### Instruction
Quote the passage of the thread below on Earth's magnetic and gravitational fields word for word, from "# Difference between" to "Earth's Gravitational Field?".

### Excerpt to read

# Difference between Earth's magnetic field and Earth's gravitational field [closed]

And one more problem is that, whether satellites orbit around the Earth because of Earth's Magnetic Field or Earth's Gravitational Field?

• They are two completely different things. See Earth's gravity and Earth's magnetism. – user243267 Dec 9 '19 at 9:51
• Don't the names of the fields suggest they are different? Magnetic versus gravitational? – Kyle Kanos Dec 9 '19 at 11:45

Your question is too broad and too basic to answer it directly in any way. But I will try to answer it by using some very important checkpoints you will have to pay attention if you decide to study physics and in particular classical mechanics.

Gravity and magnetism. These two are completely different phenomena of physics. Gravity acts as a force between two masses while magnetism acts as a force between magnetic poles (which is just an idealization of a region of space where magnetic flux seems to get higher, but it really is a force that acts upon moving electric charges). Electric charges are influenced by magnetic forces in very complicated ways (see Maxwell's equations) while gravity can't influence electric charges at all. The "gravitational charge" (the mass), comes in just one flavour (positive mass), while magnetic poles can be positive or negative, creating much more varied consequences. In fact, magnetism can be attractive and repulsive at the same time, while gravity is just attractive. Magnetic poles always come in pairs, north and south, while a gravitational mass is independent of whatever is going on in the rest of the universe and can be conceptually isolated entirely without the need of another mass.

### Data
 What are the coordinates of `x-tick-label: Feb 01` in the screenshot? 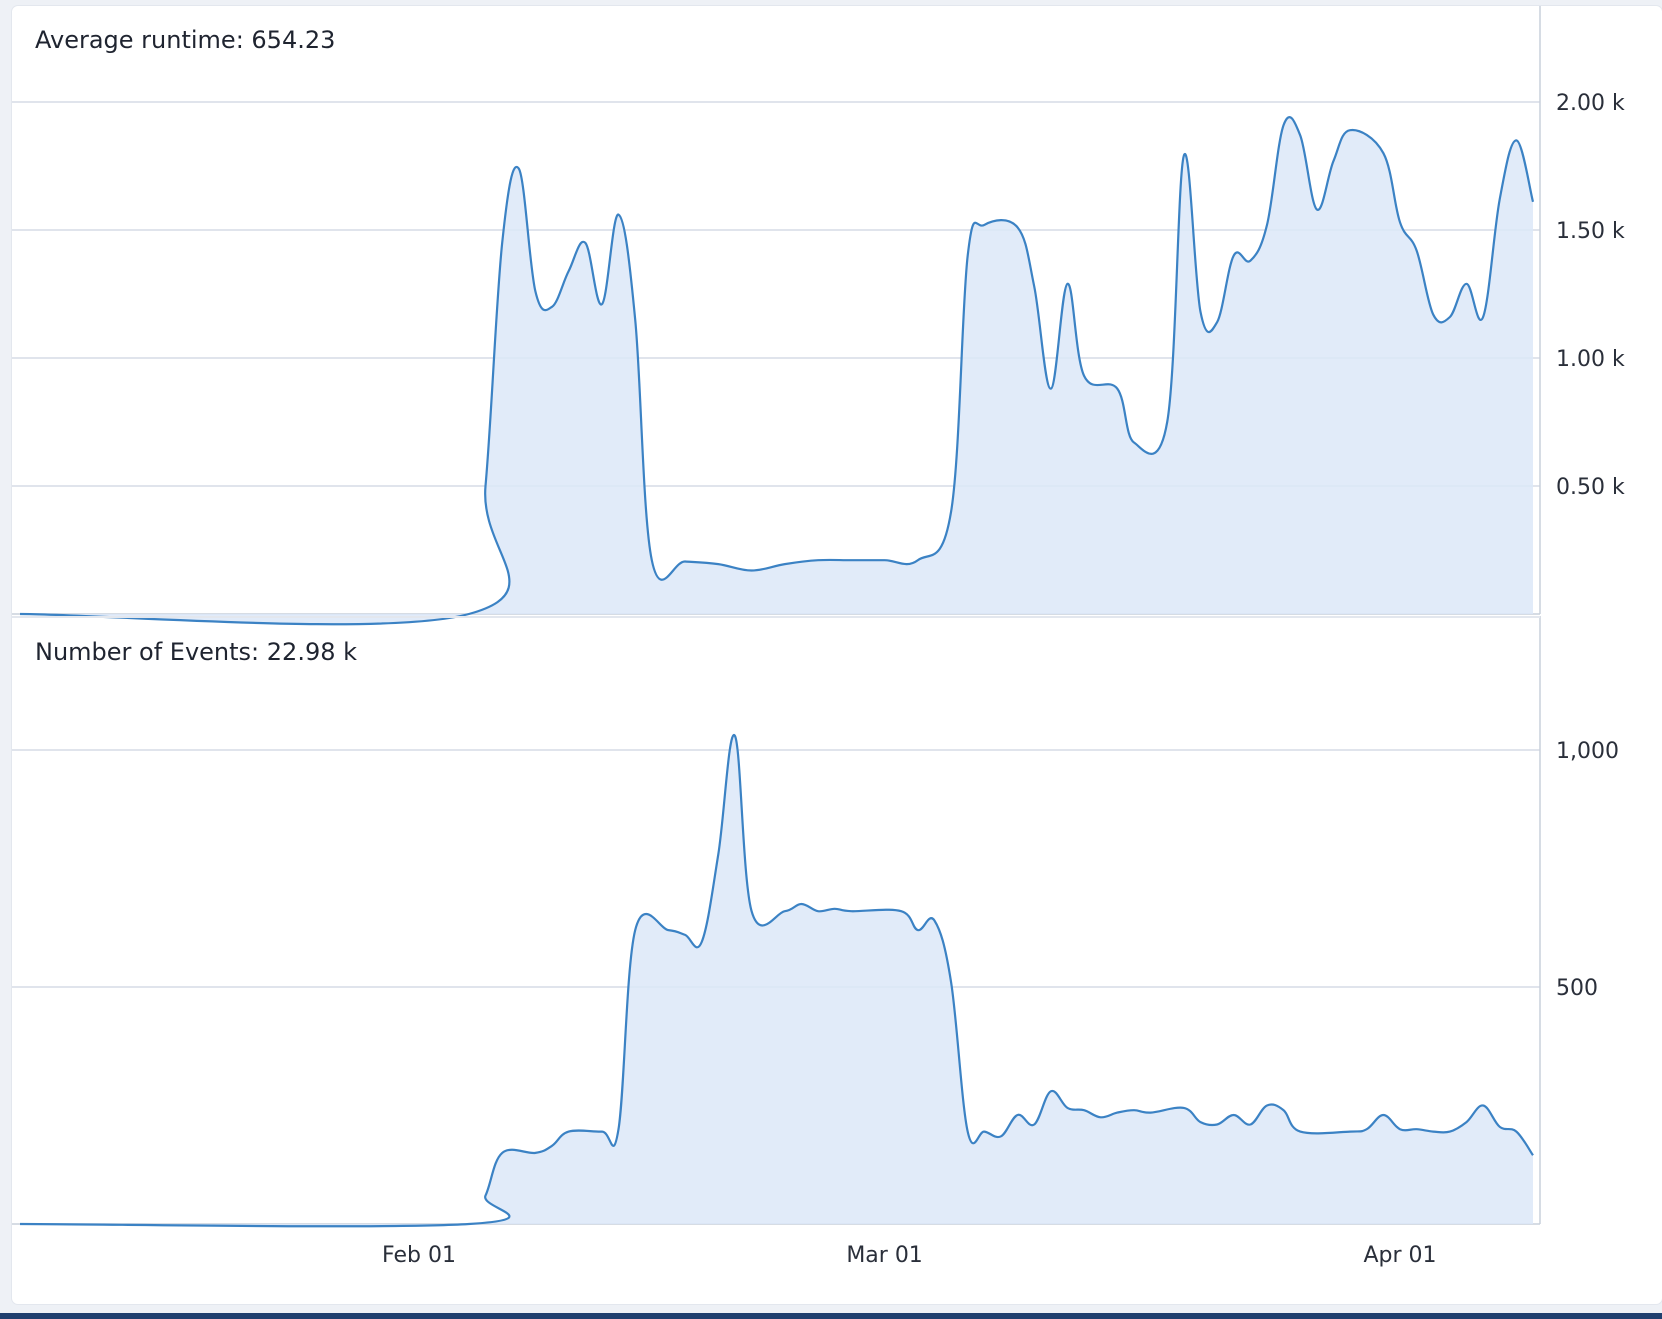 It's located at (419, 1256).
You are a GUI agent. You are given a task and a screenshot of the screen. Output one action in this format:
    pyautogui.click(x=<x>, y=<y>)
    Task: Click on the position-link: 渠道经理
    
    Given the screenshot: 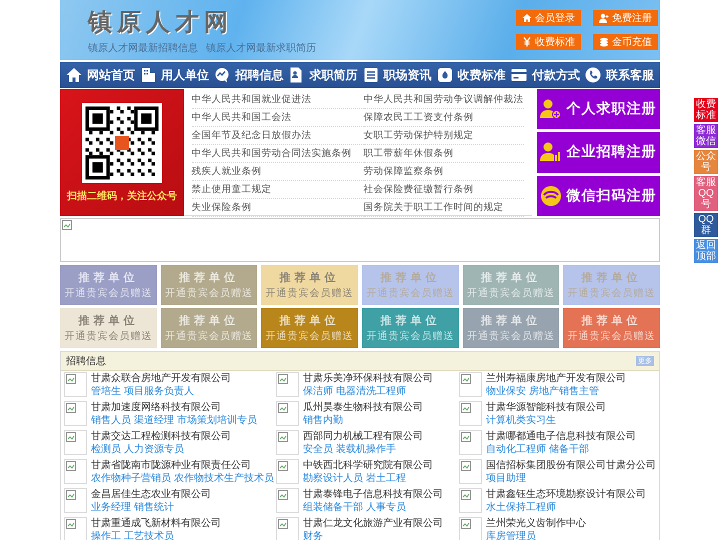 What is the action you would take?
    pyautogui.click(x=154, y=420)
    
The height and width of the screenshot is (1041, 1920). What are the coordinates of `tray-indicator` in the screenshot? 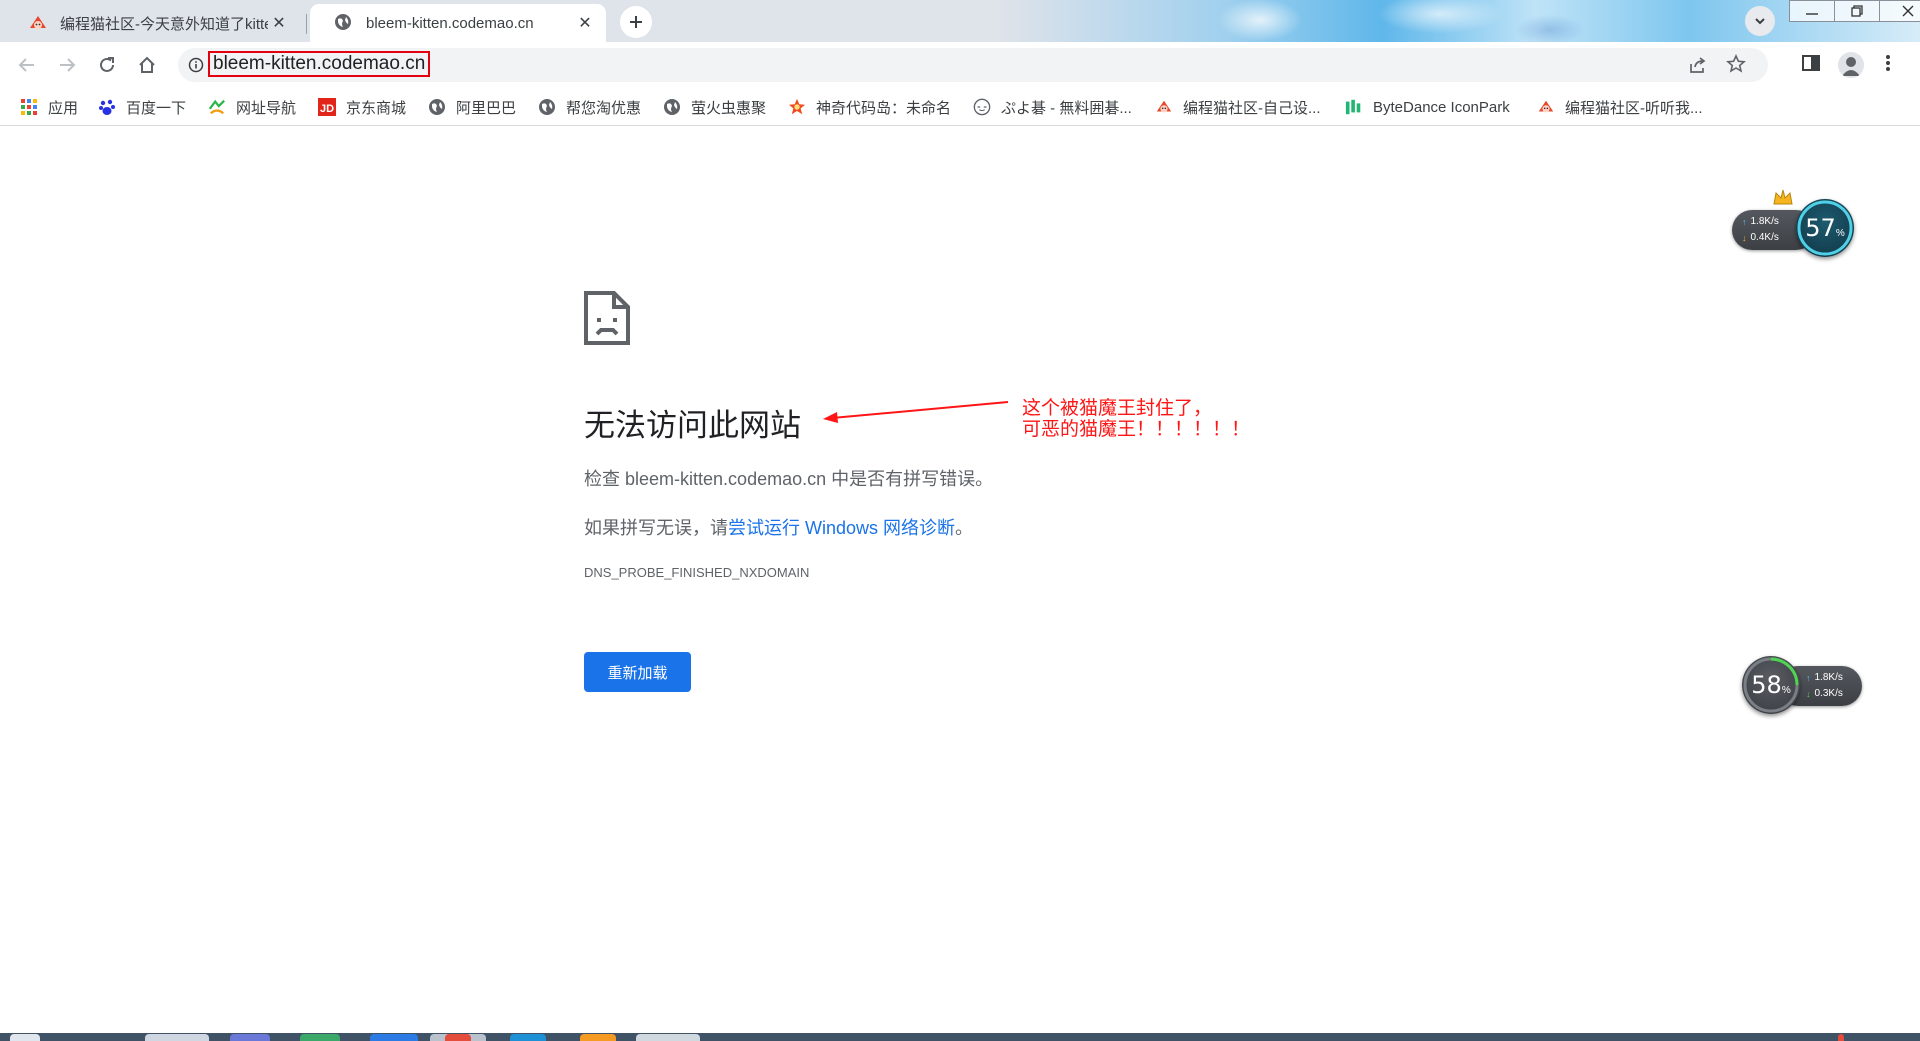 It's located at (1841, 1038).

### Solution to this task
# Difference between Earth's magnetic field and Earth's gravitational field [closed]

And one more problem is that, whether satellites orbit around the Earth because of Earth's Magnetic Field or Earth's Gravitational Field?